KAPITAL

Volkswagen, le benchmark automobile

La marque peut se targuer d’un parcours presque sans faute depuis dix ans. Décryptage d’une incroyable success story.

C’est la fête chez Volkswagen. Comme un symbole de son succès presque insolent, alors que le secteur de l’automobile continue de souffrir en Europe, le groupe allemand a bouclé à la fin juillet le rachat de Porsche, qu’il contrôle désormais à 100%. L’opération aura coûté (au total) la bagatelle de 8,4 milliards d’euros. Mais fort de ses 15,4 milliards de bénéfices l’an dernier, le groupe au 11 marques, dont Audi, Skoda, Seat, Lamborghini ou encore Bentley, a les moyens de ses ambitions.

Le conseil de surveillance de Volkswagen s’était déjà offert en avril un petit caprice pour la somme de 860 millions d’euros, en s’emparant du fabricant de motos italien Ducati. De quoi marcher définitivement sur les plates-bandes du compatriote BMW, concurrent de VW dans le haut de gamme. Et pour compléter ce feu d’artifice: le modèle Up, la mini-citadine de Volkswagen, a décroché le titre de Voiture mondiale 2012.

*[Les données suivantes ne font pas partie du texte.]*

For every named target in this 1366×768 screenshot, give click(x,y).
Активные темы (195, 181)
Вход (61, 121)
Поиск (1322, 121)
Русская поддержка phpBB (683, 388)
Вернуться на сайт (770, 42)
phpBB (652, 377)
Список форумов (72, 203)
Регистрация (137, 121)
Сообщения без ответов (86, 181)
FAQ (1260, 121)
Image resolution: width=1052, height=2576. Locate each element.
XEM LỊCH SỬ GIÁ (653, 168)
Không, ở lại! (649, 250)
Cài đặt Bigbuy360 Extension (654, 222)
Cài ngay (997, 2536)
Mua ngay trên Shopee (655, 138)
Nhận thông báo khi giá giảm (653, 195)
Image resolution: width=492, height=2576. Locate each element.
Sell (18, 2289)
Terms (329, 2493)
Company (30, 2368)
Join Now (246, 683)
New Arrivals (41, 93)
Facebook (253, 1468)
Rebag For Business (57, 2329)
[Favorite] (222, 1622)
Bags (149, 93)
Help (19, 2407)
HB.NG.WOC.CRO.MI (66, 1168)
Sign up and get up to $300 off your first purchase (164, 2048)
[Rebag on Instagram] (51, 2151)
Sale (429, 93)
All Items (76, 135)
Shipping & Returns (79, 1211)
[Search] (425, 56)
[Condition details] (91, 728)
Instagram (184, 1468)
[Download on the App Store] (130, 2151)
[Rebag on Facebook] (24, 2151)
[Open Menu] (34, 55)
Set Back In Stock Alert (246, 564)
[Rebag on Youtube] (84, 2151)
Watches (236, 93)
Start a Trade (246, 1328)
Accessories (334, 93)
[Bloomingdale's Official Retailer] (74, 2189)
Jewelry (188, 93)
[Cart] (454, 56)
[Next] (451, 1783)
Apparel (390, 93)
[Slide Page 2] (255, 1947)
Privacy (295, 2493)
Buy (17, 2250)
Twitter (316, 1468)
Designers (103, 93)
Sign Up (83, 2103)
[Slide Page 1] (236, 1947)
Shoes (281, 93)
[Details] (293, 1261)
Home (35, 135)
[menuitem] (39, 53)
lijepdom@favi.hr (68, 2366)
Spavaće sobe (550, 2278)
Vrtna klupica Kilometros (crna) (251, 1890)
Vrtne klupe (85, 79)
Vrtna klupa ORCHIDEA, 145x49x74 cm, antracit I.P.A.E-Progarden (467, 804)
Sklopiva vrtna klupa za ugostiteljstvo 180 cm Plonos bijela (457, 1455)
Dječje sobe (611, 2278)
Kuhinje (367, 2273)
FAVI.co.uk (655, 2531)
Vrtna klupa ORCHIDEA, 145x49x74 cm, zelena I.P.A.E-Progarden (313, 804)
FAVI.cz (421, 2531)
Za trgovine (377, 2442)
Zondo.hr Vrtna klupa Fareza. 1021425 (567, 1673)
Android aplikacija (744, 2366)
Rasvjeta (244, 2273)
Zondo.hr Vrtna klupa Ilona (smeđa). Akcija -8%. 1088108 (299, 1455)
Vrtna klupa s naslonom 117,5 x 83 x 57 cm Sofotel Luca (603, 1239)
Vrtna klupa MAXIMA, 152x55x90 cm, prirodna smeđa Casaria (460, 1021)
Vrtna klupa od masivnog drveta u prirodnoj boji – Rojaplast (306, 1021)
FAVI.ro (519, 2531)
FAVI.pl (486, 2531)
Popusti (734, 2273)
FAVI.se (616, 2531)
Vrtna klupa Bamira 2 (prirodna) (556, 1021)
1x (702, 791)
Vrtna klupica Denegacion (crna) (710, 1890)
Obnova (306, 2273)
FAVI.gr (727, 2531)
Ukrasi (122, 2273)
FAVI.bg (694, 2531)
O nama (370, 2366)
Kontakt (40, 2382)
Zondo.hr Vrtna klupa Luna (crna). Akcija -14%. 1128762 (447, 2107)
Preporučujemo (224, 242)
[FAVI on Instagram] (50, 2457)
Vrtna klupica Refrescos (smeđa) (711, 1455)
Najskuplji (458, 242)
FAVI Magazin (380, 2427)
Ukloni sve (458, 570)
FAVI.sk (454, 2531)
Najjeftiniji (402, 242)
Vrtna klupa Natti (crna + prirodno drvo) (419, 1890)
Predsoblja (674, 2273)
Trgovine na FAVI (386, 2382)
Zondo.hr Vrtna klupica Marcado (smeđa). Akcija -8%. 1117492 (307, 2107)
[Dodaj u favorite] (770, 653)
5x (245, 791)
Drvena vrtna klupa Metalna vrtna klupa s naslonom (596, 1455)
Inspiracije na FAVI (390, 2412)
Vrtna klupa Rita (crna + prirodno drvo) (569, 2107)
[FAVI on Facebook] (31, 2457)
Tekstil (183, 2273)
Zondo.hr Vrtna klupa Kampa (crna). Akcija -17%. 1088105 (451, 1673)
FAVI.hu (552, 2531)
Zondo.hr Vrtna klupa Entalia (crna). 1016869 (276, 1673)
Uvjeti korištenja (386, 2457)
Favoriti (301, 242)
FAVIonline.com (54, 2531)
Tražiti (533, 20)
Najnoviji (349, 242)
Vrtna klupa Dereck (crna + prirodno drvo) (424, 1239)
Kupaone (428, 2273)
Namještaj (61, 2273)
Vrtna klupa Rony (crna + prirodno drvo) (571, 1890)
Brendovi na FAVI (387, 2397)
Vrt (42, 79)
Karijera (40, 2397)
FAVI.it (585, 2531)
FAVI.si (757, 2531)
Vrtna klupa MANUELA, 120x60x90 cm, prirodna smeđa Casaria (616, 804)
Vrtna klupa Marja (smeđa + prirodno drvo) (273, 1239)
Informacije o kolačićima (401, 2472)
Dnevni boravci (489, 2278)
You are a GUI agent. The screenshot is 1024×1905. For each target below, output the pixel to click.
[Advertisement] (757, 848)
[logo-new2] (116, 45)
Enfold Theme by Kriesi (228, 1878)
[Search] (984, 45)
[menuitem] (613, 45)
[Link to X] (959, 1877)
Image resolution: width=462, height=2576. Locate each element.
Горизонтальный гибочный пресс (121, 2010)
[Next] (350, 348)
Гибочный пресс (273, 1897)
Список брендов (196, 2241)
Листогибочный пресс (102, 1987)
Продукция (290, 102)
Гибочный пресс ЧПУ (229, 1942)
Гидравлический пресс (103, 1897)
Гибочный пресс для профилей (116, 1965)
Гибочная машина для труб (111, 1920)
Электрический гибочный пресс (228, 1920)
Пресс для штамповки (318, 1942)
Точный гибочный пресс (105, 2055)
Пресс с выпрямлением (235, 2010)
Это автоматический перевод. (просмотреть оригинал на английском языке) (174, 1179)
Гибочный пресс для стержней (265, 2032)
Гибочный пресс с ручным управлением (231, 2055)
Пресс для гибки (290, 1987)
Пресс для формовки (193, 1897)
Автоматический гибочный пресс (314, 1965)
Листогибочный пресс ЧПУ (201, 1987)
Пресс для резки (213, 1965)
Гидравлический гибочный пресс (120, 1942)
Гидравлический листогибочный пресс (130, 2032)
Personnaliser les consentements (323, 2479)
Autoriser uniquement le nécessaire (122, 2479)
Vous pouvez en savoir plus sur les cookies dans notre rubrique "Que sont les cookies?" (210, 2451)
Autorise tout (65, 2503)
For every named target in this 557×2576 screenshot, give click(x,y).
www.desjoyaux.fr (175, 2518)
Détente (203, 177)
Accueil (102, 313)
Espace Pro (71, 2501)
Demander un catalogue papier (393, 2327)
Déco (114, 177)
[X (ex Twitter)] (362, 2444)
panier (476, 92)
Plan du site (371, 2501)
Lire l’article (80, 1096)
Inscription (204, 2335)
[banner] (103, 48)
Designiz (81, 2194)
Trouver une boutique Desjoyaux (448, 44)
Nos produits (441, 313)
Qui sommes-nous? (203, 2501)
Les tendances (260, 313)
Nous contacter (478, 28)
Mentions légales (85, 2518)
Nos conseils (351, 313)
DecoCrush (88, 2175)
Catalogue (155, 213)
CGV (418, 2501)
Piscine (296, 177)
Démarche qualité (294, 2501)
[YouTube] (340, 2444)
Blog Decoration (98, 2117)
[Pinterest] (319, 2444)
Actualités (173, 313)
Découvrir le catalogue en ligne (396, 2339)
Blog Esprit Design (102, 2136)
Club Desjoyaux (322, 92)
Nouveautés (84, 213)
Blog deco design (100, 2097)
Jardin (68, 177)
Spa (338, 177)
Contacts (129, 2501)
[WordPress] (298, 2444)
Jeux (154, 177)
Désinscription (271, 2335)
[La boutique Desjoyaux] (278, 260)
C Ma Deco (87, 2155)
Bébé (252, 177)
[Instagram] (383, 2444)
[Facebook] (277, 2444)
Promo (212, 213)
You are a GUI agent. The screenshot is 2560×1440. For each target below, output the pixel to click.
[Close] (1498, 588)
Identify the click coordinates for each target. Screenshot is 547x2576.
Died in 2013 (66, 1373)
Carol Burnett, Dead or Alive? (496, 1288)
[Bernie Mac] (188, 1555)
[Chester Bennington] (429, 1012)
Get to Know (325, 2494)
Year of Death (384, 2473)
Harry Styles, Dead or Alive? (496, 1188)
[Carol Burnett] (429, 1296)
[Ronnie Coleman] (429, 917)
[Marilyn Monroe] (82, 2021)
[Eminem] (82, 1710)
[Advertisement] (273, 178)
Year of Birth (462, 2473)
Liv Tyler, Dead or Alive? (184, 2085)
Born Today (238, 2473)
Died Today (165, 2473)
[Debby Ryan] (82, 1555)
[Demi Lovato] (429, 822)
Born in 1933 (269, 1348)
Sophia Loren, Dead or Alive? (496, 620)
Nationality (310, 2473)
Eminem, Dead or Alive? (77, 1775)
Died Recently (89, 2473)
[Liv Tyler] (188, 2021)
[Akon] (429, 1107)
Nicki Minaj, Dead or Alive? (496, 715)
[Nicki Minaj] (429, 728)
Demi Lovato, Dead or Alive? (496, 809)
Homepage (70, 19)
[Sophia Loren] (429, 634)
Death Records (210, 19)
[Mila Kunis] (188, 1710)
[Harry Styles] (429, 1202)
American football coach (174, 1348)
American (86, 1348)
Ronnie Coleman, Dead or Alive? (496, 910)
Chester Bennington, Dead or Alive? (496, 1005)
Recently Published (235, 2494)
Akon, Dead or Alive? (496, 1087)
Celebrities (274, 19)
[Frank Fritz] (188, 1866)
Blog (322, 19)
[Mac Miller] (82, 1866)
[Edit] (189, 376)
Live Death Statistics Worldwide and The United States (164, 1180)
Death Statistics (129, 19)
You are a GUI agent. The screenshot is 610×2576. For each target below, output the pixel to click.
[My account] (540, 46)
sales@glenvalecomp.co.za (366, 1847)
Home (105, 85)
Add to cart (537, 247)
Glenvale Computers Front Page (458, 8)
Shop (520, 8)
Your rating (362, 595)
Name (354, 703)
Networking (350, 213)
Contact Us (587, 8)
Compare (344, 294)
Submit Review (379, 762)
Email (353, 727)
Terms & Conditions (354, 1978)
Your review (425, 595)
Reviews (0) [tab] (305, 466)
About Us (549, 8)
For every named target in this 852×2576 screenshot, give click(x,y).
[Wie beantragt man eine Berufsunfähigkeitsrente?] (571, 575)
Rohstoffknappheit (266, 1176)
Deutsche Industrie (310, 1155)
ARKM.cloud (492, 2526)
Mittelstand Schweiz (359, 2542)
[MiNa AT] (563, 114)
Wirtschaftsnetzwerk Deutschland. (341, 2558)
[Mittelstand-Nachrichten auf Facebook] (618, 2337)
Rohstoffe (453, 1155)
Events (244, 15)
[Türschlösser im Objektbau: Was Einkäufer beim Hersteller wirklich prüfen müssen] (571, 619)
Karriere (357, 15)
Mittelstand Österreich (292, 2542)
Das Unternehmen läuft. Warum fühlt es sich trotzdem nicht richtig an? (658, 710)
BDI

Comment le numéro deux mondial (derrière GM), qui aspire même à la première place d’ici à quelques années — il a parlé de 2018 — a su s’imposer en modèle de l’automobile? VW ne cesse de le marteler: aucun rival ne dispose d’une offre aussi riche que lui. «Grâce à ses nombreuses marques, le leader européen couvre l’essentiel des besoins des automobilistes. Et dans la plupart des segments de prix, ces voitures sont la référence. «Les autres suivent et ne font que s’aligner sur les standards de VW», constate Hans-Peter Wodniok, analyste auprès de Fairesearch, basé à Kronberg dans la banlieue de Francfort.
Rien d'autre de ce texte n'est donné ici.